Print, in exact form, the lines below from the one containing "インターネットサービス (833, 1660)" through the one containing "Firarmix (578, 1835)", and omit all others.
--- START ---
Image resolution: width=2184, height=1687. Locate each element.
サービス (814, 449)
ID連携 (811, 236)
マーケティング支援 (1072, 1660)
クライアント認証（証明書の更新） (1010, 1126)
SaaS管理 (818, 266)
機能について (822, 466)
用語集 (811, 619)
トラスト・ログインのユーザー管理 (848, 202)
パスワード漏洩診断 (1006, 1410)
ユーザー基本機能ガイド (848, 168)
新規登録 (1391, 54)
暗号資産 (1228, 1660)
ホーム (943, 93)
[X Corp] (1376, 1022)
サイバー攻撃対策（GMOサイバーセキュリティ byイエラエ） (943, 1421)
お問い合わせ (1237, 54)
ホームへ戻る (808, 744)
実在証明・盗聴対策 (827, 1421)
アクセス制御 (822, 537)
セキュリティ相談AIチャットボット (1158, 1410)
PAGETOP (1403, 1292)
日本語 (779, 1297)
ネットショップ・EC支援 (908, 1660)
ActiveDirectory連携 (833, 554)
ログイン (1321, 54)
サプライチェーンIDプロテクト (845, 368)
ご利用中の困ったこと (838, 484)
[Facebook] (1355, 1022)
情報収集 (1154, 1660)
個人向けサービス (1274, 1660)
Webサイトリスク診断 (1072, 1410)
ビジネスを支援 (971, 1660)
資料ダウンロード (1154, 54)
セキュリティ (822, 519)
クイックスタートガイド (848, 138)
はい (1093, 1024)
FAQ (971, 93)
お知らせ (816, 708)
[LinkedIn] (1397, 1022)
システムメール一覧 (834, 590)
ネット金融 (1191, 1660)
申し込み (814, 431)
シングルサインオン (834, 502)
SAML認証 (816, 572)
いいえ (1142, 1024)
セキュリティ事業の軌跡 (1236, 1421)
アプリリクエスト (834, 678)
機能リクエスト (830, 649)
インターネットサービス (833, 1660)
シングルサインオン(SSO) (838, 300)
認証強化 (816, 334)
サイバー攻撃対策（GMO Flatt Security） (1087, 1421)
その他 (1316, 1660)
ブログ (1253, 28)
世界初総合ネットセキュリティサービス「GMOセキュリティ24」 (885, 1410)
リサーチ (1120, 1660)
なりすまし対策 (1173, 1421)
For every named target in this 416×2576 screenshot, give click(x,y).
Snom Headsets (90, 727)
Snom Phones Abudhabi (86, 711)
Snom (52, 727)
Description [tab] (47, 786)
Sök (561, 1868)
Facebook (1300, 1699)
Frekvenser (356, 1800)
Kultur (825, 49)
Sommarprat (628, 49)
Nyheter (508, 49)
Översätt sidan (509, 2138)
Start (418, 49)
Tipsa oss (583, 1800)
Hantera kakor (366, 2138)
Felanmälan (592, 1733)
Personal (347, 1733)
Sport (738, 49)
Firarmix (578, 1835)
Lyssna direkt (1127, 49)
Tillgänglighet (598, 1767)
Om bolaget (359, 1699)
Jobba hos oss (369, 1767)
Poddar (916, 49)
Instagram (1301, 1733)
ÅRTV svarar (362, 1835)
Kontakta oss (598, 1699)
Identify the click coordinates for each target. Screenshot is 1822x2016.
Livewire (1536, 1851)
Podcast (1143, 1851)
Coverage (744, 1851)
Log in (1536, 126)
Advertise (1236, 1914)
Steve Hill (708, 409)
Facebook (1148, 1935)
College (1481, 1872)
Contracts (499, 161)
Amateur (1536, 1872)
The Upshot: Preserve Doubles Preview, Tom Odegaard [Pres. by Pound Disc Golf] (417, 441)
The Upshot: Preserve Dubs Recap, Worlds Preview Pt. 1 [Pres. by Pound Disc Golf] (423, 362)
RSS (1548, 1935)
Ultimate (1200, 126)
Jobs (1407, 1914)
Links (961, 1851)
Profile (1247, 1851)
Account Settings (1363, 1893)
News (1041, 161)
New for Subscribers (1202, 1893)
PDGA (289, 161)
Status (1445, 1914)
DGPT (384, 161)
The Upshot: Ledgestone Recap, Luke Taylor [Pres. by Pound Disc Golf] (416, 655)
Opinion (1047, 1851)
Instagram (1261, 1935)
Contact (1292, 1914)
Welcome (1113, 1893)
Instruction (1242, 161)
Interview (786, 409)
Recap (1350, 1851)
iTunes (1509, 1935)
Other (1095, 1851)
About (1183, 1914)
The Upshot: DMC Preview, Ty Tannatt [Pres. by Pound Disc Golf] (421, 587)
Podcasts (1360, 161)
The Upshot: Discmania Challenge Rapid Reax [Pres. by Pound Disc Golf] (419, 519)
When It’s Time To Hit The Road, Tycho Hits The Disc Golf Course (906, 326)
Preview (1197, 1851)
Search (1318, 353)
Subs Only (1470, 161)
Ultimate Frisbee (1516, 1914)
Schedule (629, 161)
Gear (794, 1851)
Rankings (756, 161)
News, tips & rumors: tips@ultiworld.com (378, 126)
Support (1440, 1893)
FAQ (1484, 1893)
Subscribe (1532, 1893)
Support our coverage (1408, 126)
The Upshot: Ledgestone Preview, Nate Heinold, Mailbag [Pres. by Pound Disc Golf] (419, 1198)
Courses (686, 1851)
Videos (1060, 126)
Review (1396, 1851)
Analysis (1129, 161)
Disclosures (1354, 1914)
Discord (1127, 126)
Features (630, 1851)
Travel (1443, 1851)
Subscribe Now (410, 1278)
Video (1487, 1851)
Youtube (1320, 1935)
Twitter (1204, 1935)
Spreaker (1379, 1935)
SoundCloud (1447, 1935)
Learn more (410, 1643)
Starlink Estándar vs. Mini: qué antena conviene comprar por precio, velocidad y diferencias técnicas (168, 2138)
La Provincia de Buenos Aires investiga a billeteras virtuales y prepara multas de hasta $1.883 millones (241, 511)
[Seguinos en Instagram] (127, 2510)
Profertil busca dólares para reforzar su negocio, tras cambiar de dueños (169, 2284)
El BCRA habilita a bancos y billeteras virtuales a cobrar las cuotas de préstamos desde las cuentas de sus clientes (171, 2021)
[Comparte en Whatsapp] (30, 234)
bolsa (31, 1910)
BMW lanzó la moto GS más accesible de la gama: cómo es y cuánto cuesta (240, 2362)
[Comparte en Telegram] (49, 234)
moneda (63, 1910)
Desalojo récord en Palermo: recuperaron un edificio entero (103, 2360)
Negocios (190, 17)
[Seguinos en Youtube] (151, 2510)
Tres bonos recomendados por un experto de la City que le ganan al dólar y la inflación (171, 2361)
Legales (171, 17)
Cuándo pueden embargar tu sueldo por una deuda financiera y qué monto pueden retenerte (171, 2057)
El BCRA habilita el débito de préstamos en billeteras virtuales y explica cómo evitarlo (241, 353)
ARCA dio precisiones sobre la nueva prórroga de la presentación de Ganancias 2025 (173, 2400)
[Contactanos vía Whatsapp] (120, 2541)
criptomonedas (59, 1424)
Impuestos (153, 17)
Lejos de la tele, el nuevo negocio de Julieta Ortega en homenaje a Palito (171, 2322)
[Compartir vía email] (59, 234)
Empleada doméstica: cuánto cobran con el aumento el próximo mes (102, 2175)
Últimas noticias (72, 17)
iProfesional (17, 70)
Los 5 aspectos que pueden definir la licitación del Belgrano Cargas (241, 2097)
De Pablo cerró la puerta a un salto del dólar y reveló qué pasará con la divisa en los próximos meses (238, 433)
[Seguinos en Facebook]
--- END ---
# Exercise response:
インターネットサービス (833, 1660)
シングルサインオン(SSO) (838, 300)
認証強化 (816, 334)
サイバー攻撃対策（GMO Flatt Security） (1087, 1421)
その他 (1316, 1660)
ブログ (1253, 28)
世界初総合ネットセキュリティサービス「GMOセキュリティ24」 (885, 1410)
リサーチ (1120, 1660)
なりすまし対策 (1173, 1421)
For every named target in this 416×2576 screenshot, give click(x,y).
Snom Headsets (90, 727)
Snom Phones Abudhabi (86, 711)
Snom (52, 727)
Description [tab] (47, 786)
Sök (561, 1868)
Facebook (1300, 1699)
Frekvenser (356, 1800)
Kultur (825, 49)
Sommarprat (628, 49)
Nyheter (508, 49)
Översätt sidan (509, 2138)
Start (418, 49)
Tipsa oss (583, 1800)
Hantera kakor (366, 2138)
Felanmälan (592, 1733)
Personal (347, 1733)
Sport (738, 49)
Firarmix (578, 1835)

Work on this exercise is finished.